What you should do: Extract precisely the lines that run from the line containing "Click the $497 regular price for Lite" to the end of the records below, with both ends included and pictures omitted.

(Saved entries)
····················

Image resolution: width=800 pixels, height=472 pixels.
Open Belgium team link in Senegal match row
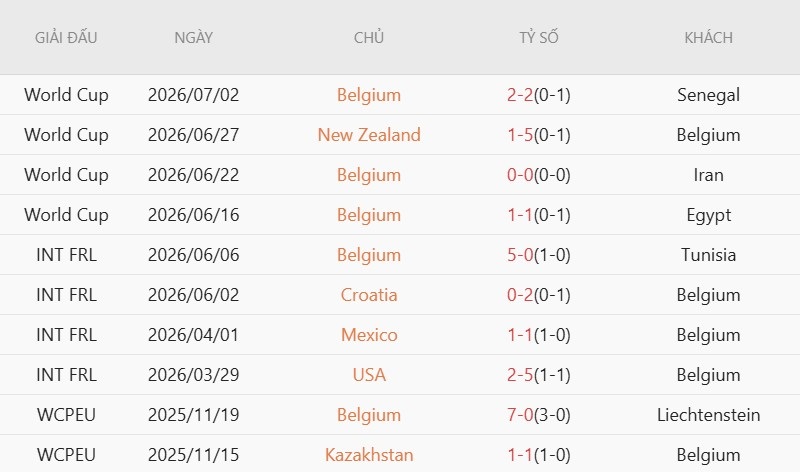[x=369, y=95]
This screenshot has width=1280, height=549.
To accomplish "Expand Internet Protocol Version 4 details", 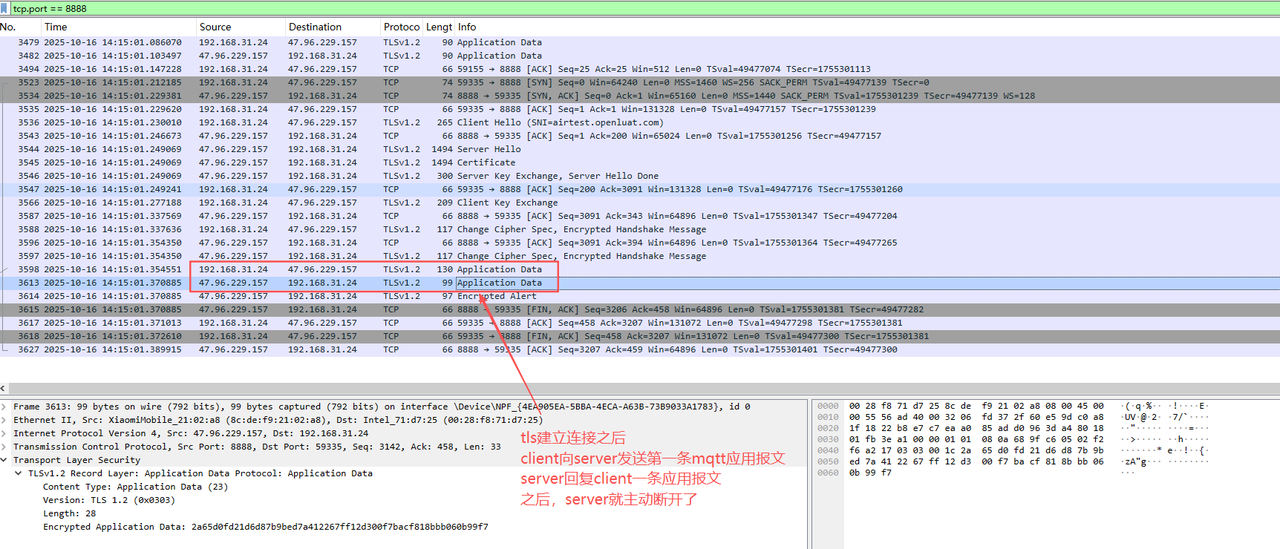I will (6, 433).
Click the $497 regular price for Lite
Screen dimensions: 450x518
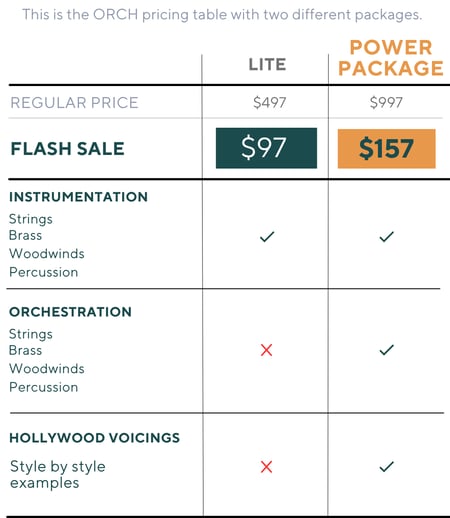(x=269, y=102)
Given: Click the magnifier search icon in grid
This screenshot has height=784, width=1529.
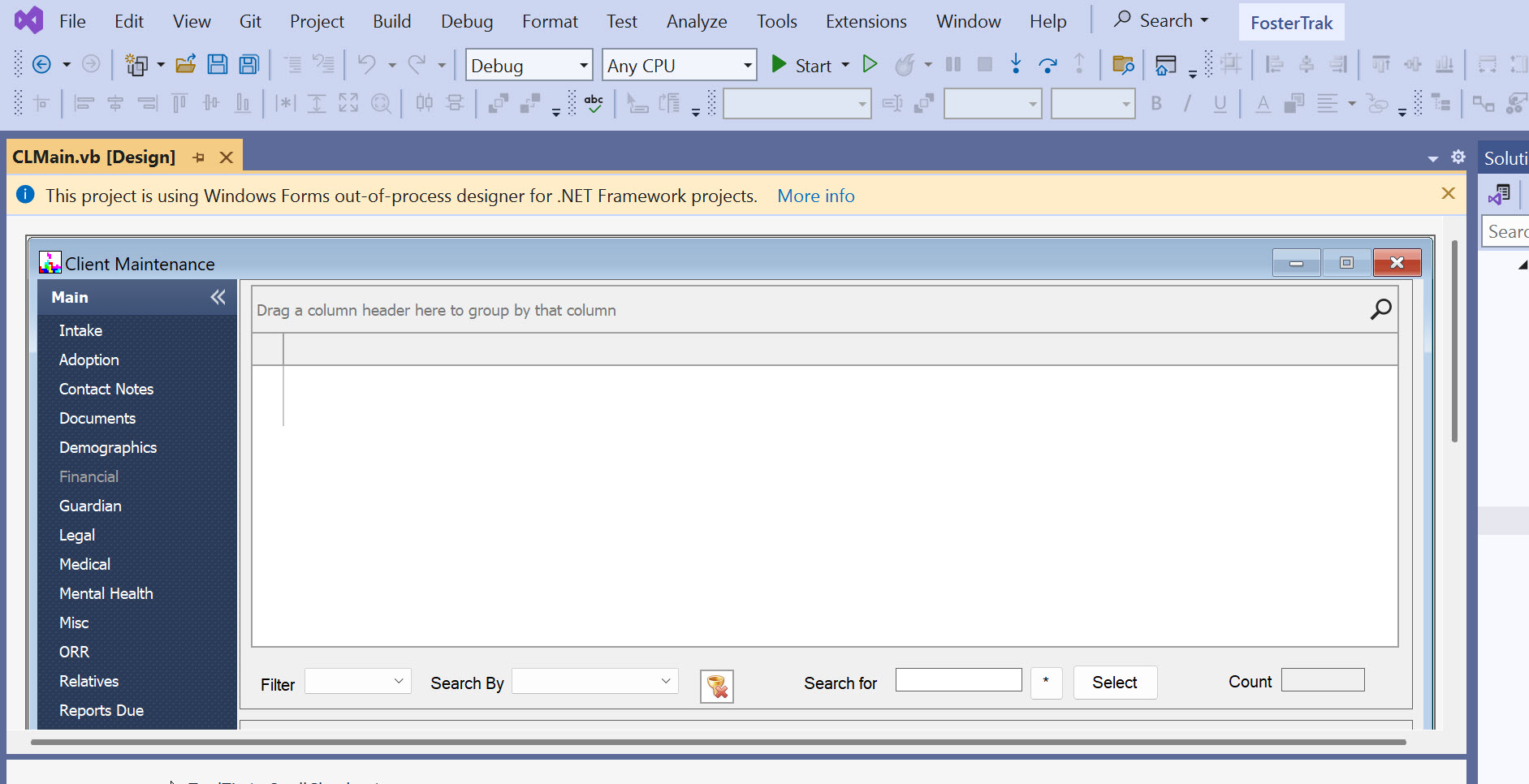Looking at the screenshot, I should click(x=1380, y=309).

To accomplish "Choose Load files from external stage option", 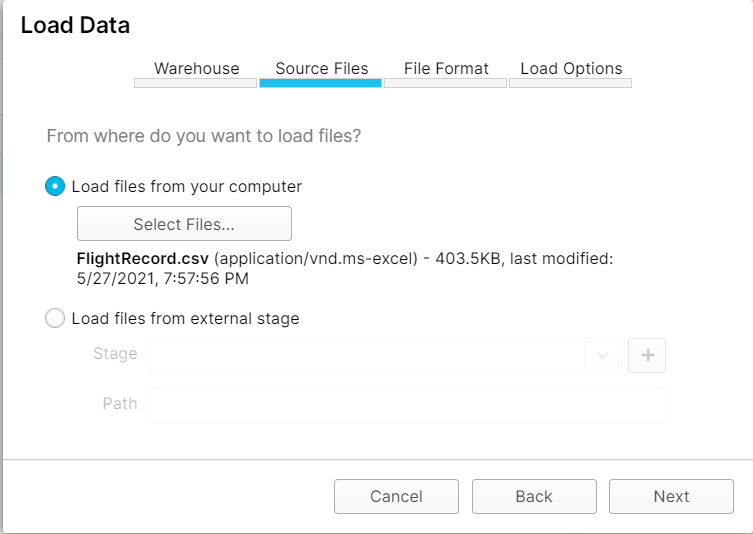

····················

Solution for this exercise:
Click the $497 regular price for Lite
Screen dimensions: 450x518
(x=269, y=102)
Given: Click the magnifier search icon in grid
This screenshot has height=784, width=1529.
Looking at the screenshot, I should click(x=1380, y=309).

To accomplish "Choose Load files from external stage option", 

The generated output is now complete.